Les trois étudiants en sciences de Georgia Tech arrivent dans des combinaisons Dickies flambant neuves, prêts à entrer dans les entrailles de la Terre.
"Sulphur Cave est un endroit vraiment dangereux", explique David Steinmann, un spéléologue chevronné et associé de recherche au Denver Museum of Nature and Science, rassemblant tous les explorateurs à l'embouchure de la grotte. "Si vous prenez les précautions que nous prenons et que vous avez l'équipement et les gants, alors vous serez en sécurité. J'espère."

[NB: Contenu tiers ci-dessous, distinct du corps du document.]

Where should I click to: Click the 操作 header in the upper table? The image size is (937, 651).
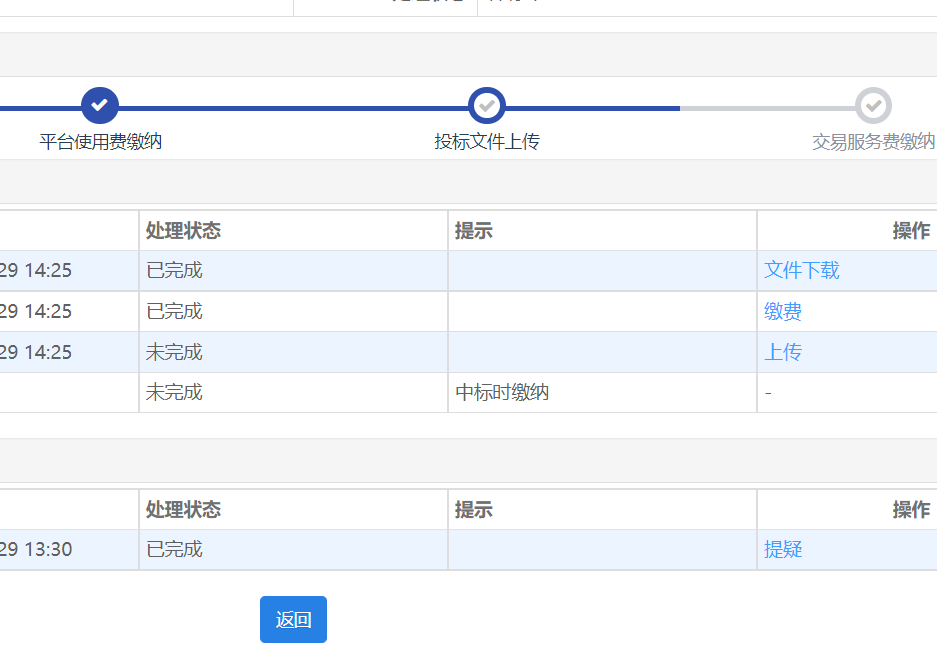tap(911, 231)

La grotte de soufre n'a pas l'air particulièrement dangereuse de la surface. C'est un trou dans le sol à côté d'une piste de ski sur Howelson Hill à Steamboat Springs, Colorado, entouré d'une clôture en bois. Un ruisseau jaillit d'une source voisine, puant le soufre, et descend dans le trou, ajoutant une bouffée persistante d'œufs pourris dans l'air.
Mais sous terre, la grotte est unique. L'une des rares grottes de soufre au monde, elle a été désignée monument naturel national par le Service des parcs nationaux en 2021. L'une des principales raisons est qu'elle abrite une créature qui a suscité l'intérêt des scientifiques du monde entier : un petit , ver rouge sang qui vit dans les eaux toxiques sous forme de gouttes de ver se tortillant.
"Les vers de Sulphur Cave sont des plus intéressants car ils peuvent vivre là où rien d'autre au monde ne pourrait normalement vivre", explique Steinmann, un biologiste des zones humides qui a été l'un des premiers à documenter les vers en 2007.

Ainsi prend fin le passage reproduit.